I was calmed down by one of my teammates, Nemanja Lukic, that day that came to visit me in the hospital. Eventually procedures were explained to me, and each shift a certain nurse who understood and spoke English, attended to my needs. The nurses and doctors were slowly getting better, but that did not mean the place I was stuck in did. The Gastro part of the hospital smelt like straight baby vomit, and every corner of the hospital had a different surprise for me. The man that was in the bed next to me would not stop messing with his IV and blood catheter, and eventually one night busted his catheter wide open and blood got everywhere, especially on my sheets. The worst part had to be the bathrooms, if that’s what you want to call them. First the toilets had no seat cover to them, and if one somehow did, it was basically covered in shit or piss. The grounds in the bathroom were filled with bloodstains, and everywhere you looked there were pots filled with old man shit. I mean this was Hell on earth!!

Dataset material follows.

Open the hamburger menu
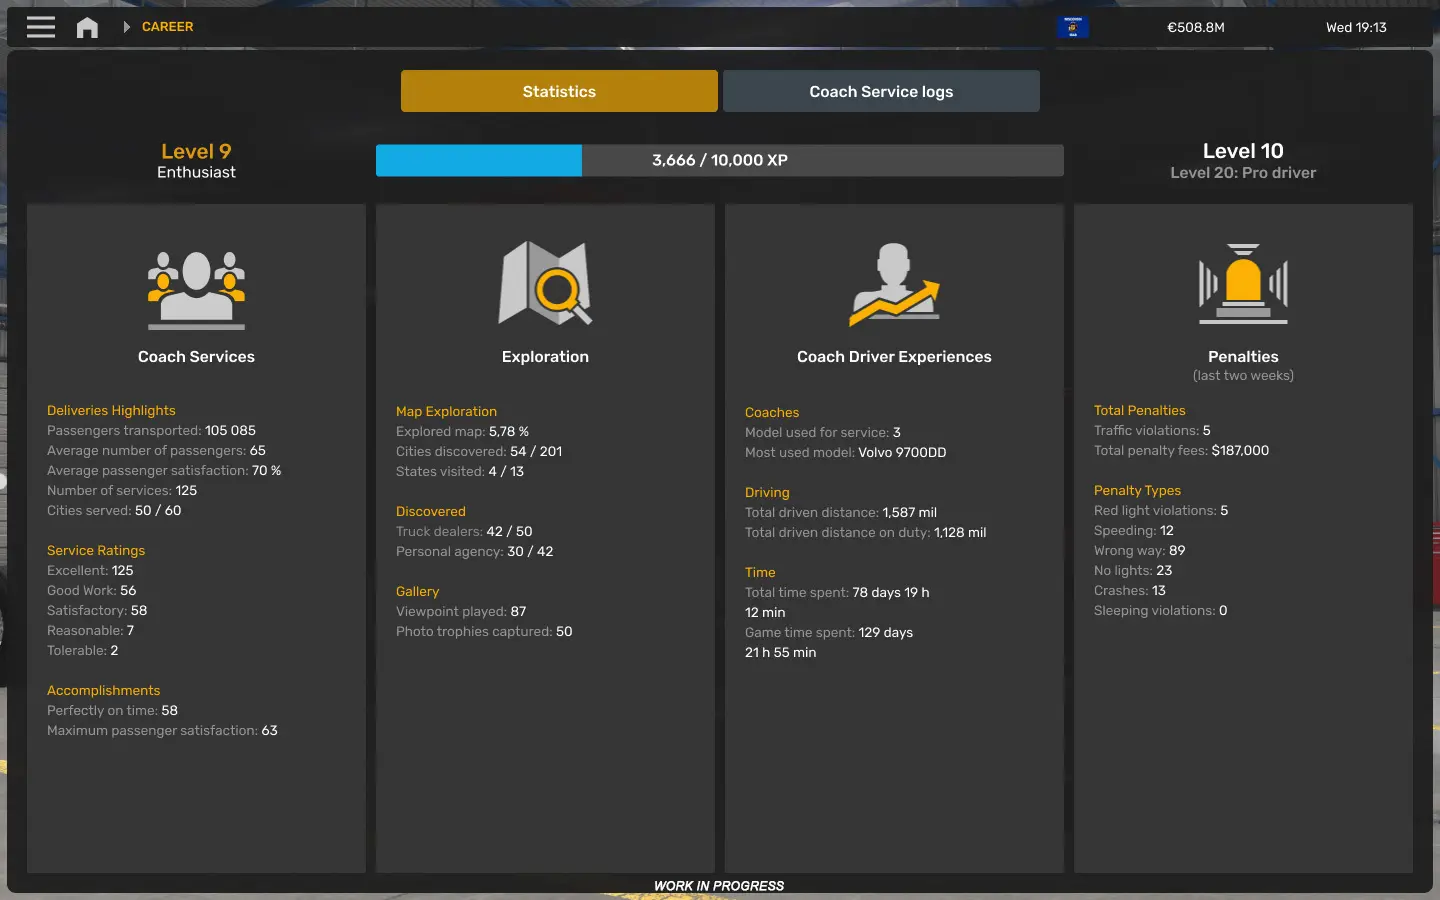1440x900 pixels. coord(40,27)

Here it is Wednesday and I see no end in sight to my torture, my stomach has slowly come to a clam, and all I have now is soreness in my abdominal from throwing up so much. I am bored as fuck from staring at the ceilings all day, and by this time actually enjoyed making trips to the bathroom because it gave me something to do. The worst part of my trip had yet to come though…the COLONOSCOPY!! That deadly word struck fear all the way into my bones. Unlike American colonoscopies where they put you to sleep, good ole Serbia has you awake the whole time during the torture! I felt as if my insides were being pulled at and shaken round. After the procedure was over, it was the biggest and longest fart I had ever had, I mean this sucker went on for days. The colonoscopy took a lot out of me and I tried to sleep the rest of Wednesday off. The only good part of the day was seeing my pal Zoran and Mia Bajin (Touchdown Europe) visit me, along with the American import for the Dukes, Terry Washington. Thanks guys, that really cheered me up.

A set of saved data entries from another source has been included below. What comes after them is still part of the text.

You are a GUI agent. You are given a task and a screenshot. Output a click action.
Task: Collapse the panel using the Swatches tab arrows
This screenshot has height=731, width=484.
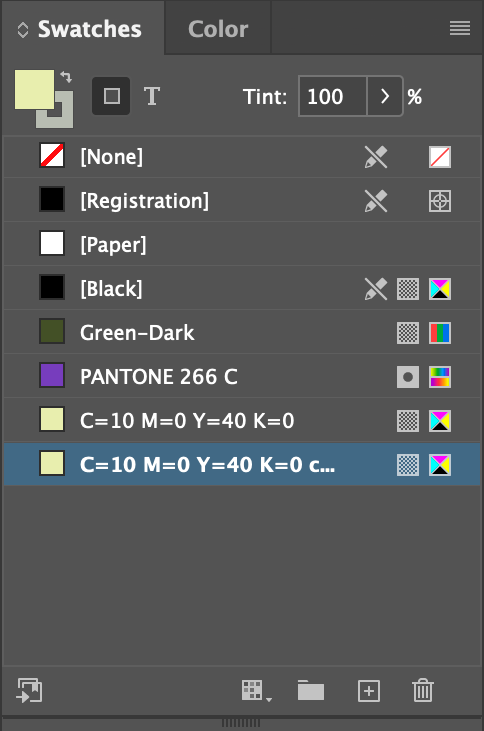(x=23, y=30)
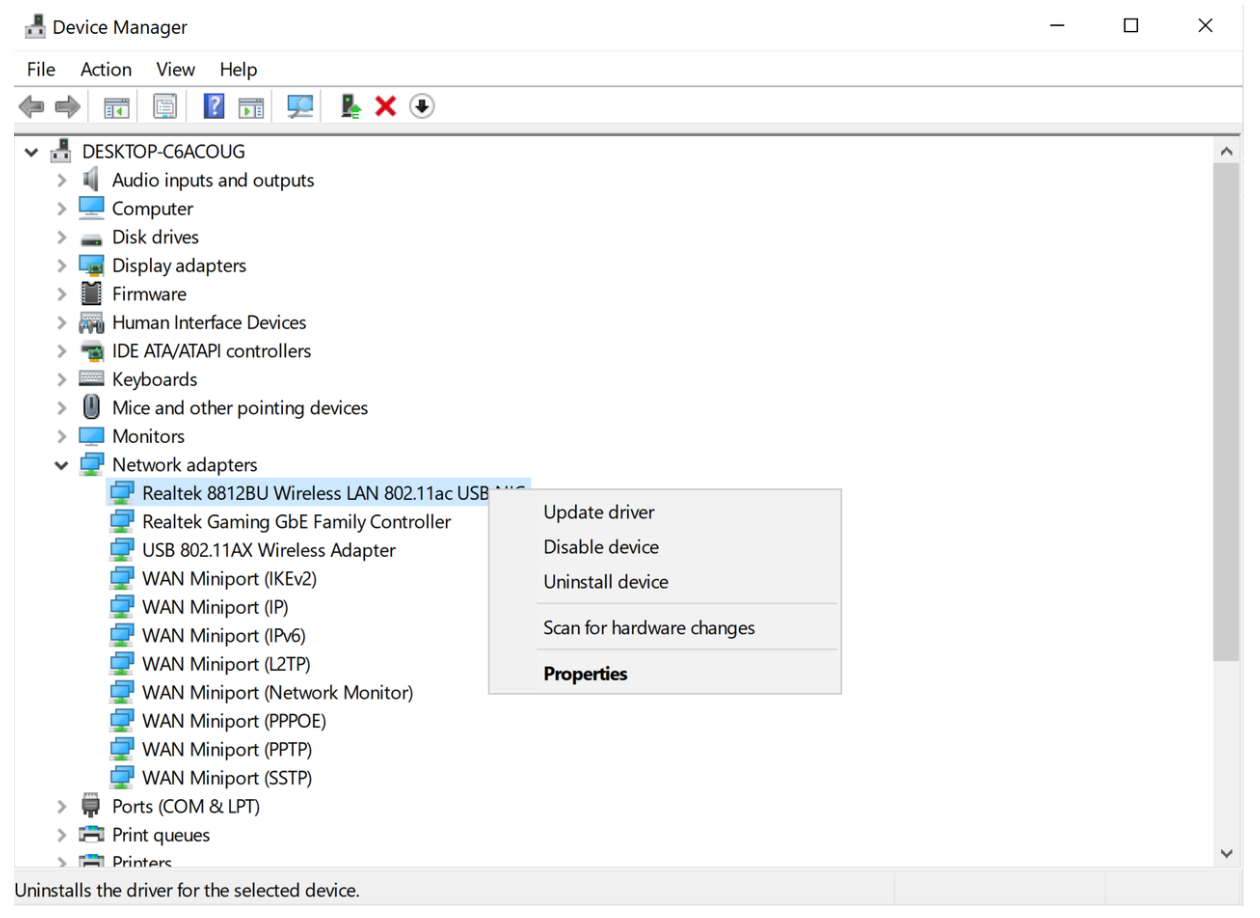The width and height of the screenshot is (1260, 918).
Task: Open the blue Help question mark icon
Action: pyautogui.click(x=213, y=106)
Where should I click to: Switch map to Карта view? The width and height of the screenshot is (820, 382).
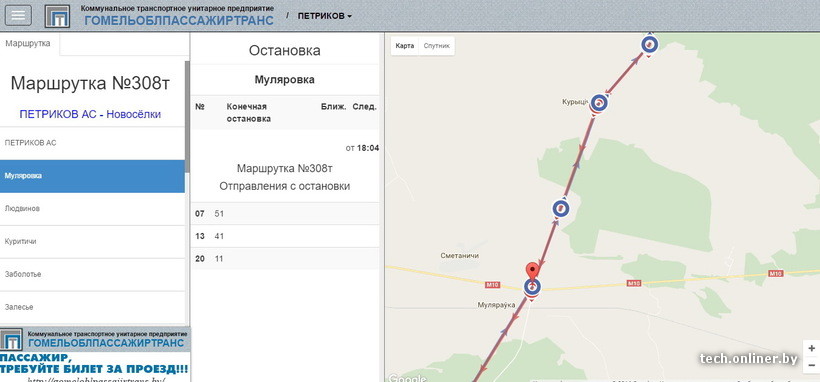pos(405,46)
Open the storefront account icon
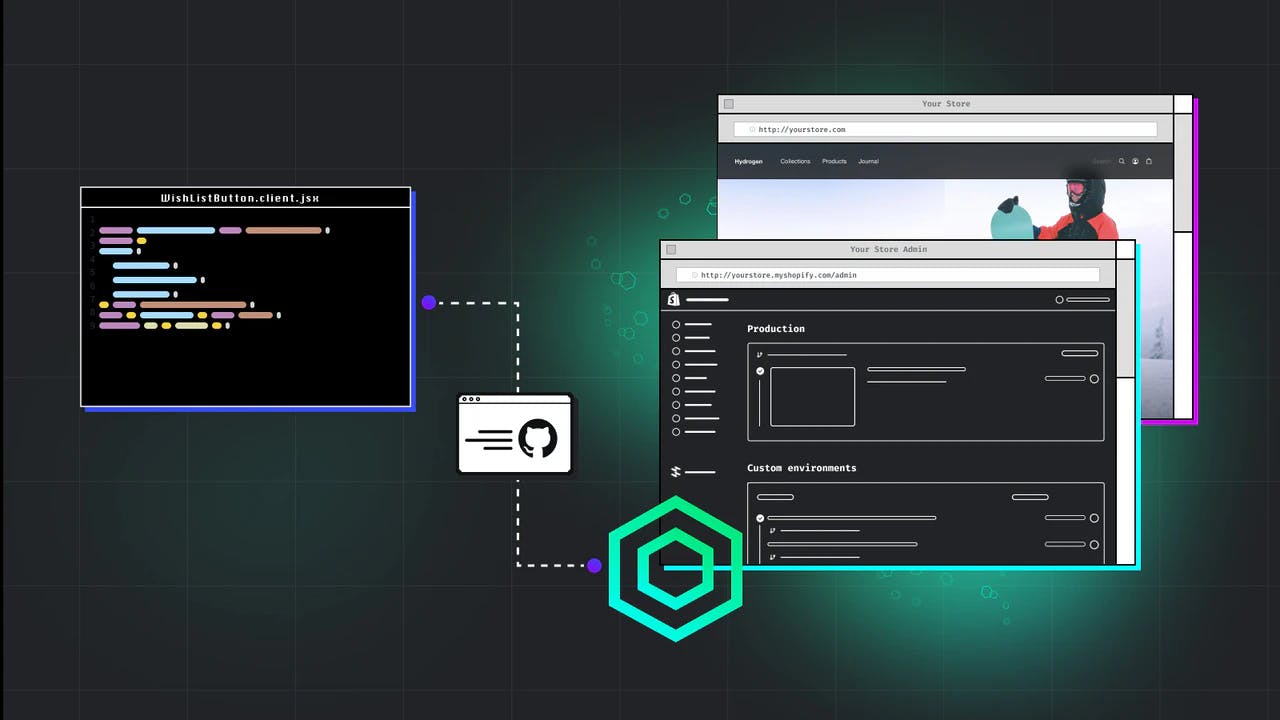 tap(1135, 161)
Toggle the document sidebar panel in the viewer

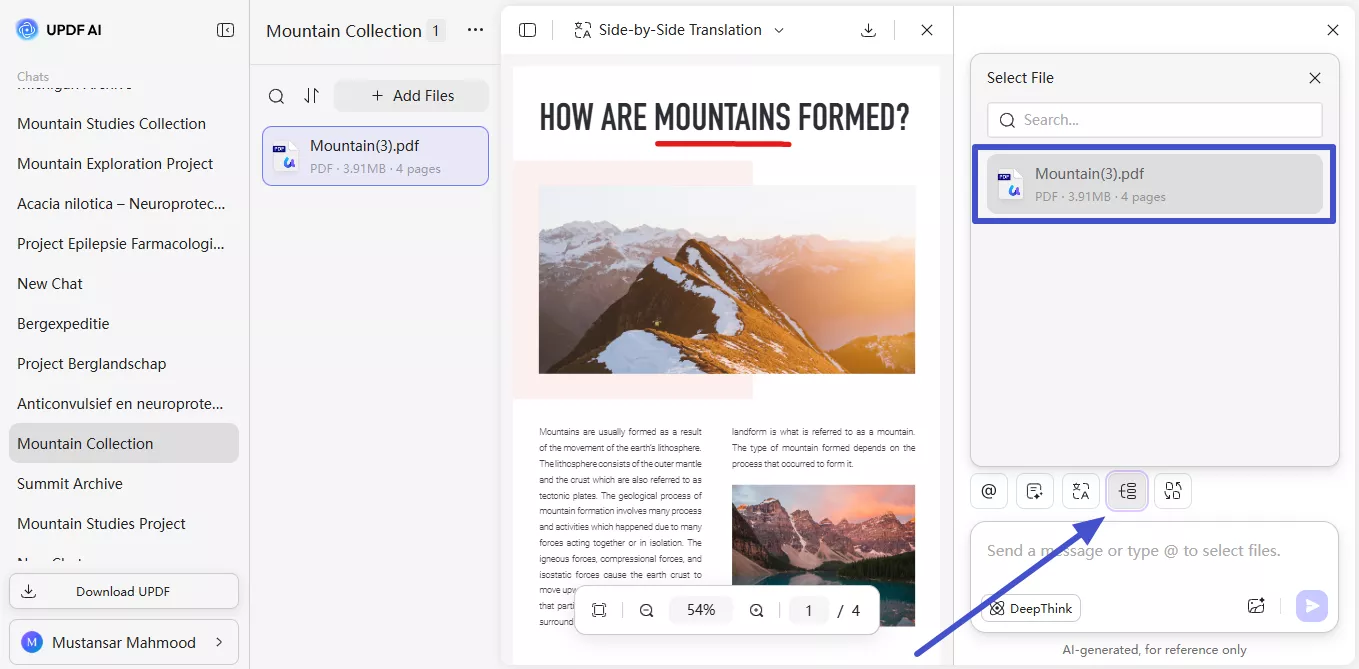[x=527, y=30]
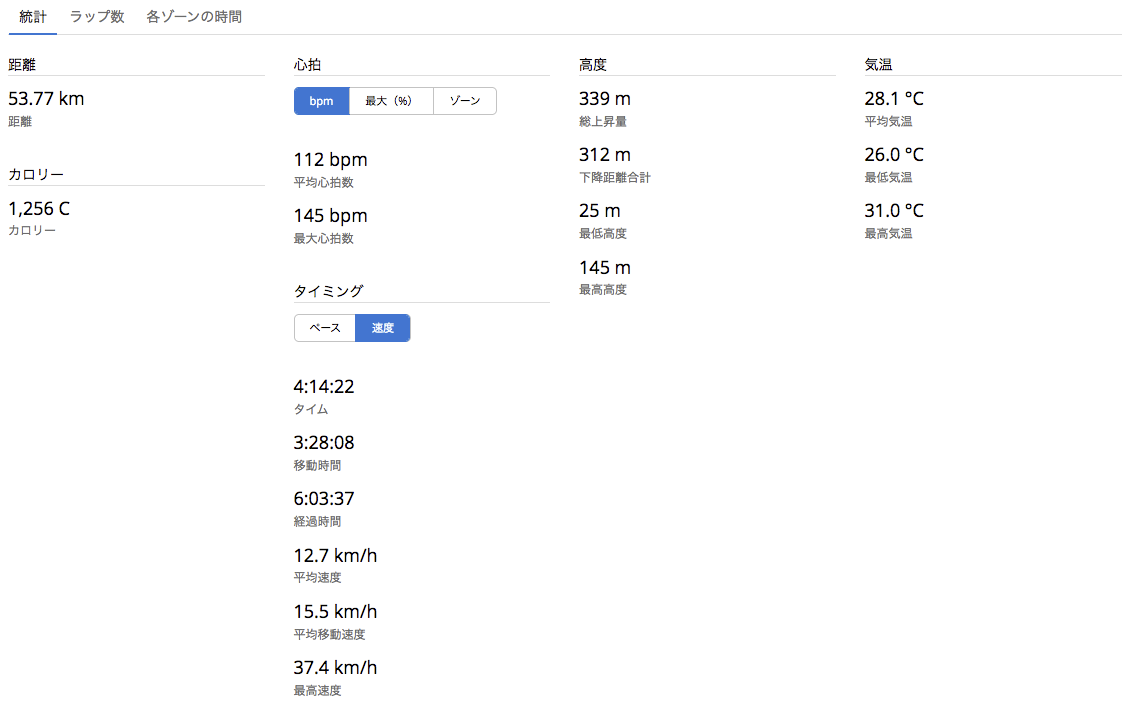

Thursday comes, and I am told the colonoscopy results went well and I will be able to go home Friday. This was the greatest news I had heard in awhile, I was finally breaking out of prison. No more listening to old guys snore and fart all night, or watching half-naked men argue with their nurses over what pills they should take, or dealing with the hot conditions because the old patients were too cold with the window open. I guess things could have been better or more exciting if the language everyone was speaking was English, but nope, had to hear Serbian jibber jabber all week long. My teammate Marko Kostic was nice enough to lend me his lab top for the rest of the time so I could at least watch movies to pass the time. The rest of Thursday could not go any faster; I was ready to leave at a moments notice. 

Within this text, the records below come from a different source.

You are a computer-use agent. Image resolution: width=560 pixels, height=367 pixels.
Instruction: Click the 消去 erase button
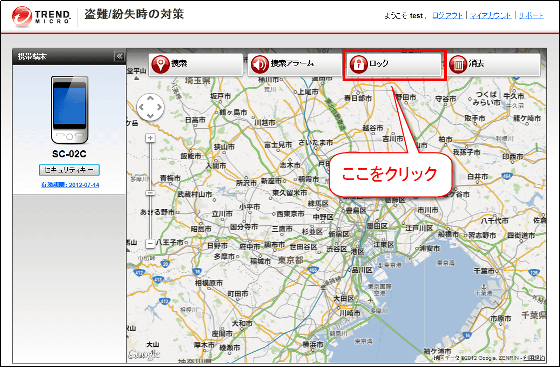(x=494, y=65)
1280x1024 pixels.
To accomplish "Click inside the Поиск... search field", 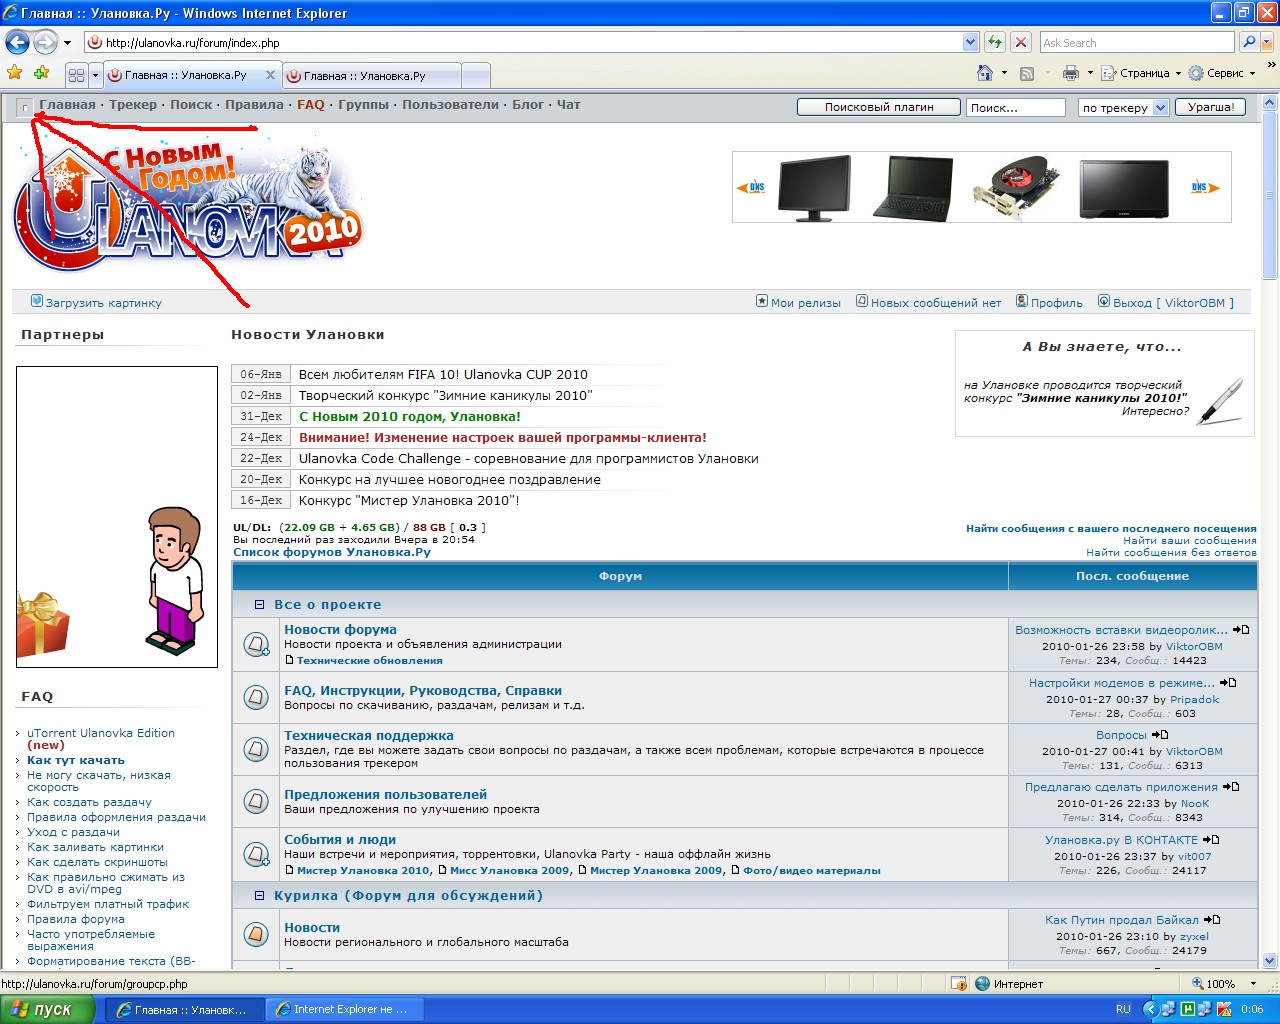I will [x=1015, y=107].
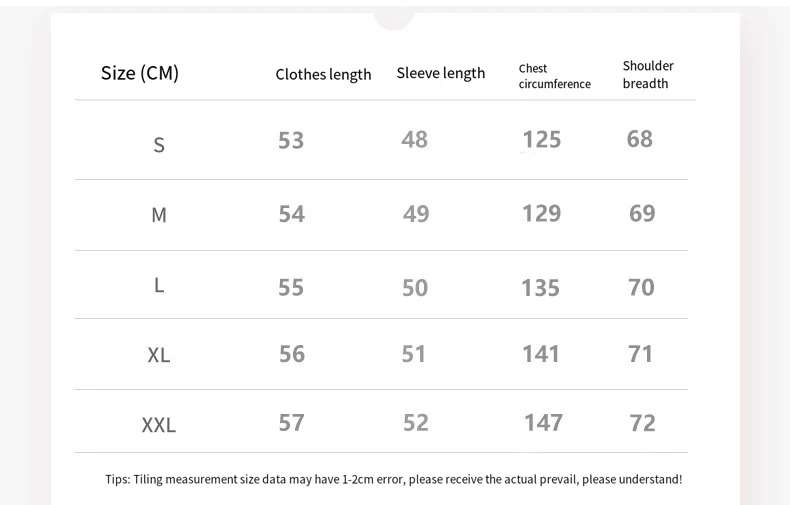Select sleeve length value 49

(415, 214)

Friday finally arrives, and I am up early and ready to go like a kid waiting for Christmas morning to start. I get the final word from the doctors on what to do, and received my final documents so I could check out. The rest of Friday morning was spent conversing with the lovely student nurse, Teodora Rancic, who actually spoke English and showed interest in my condition. My teammates Nemanja Kokar and Vladimir Jesretic were kind enough to pick me up and take me away from that evil place. I was a prisoner no more and was finally able to see the light of day! I was so excited to step outside that I let out a big “I’m Free” to the world and kissed the ground. That ride back to Sremska Mitrovica was filled with a lot of thought on my past week’s torture. I was so filled with life that I felt blessed to be where I was at in life and ready to not take life for granted. My hospital stay opened my eyes to another country’s medical treatment, and showed me how fortunate I was to be where I was from. I appreciate life more now and feel I truly went to Hell in back. I have bacteria in my colon no more and am ready for life’s next adventure!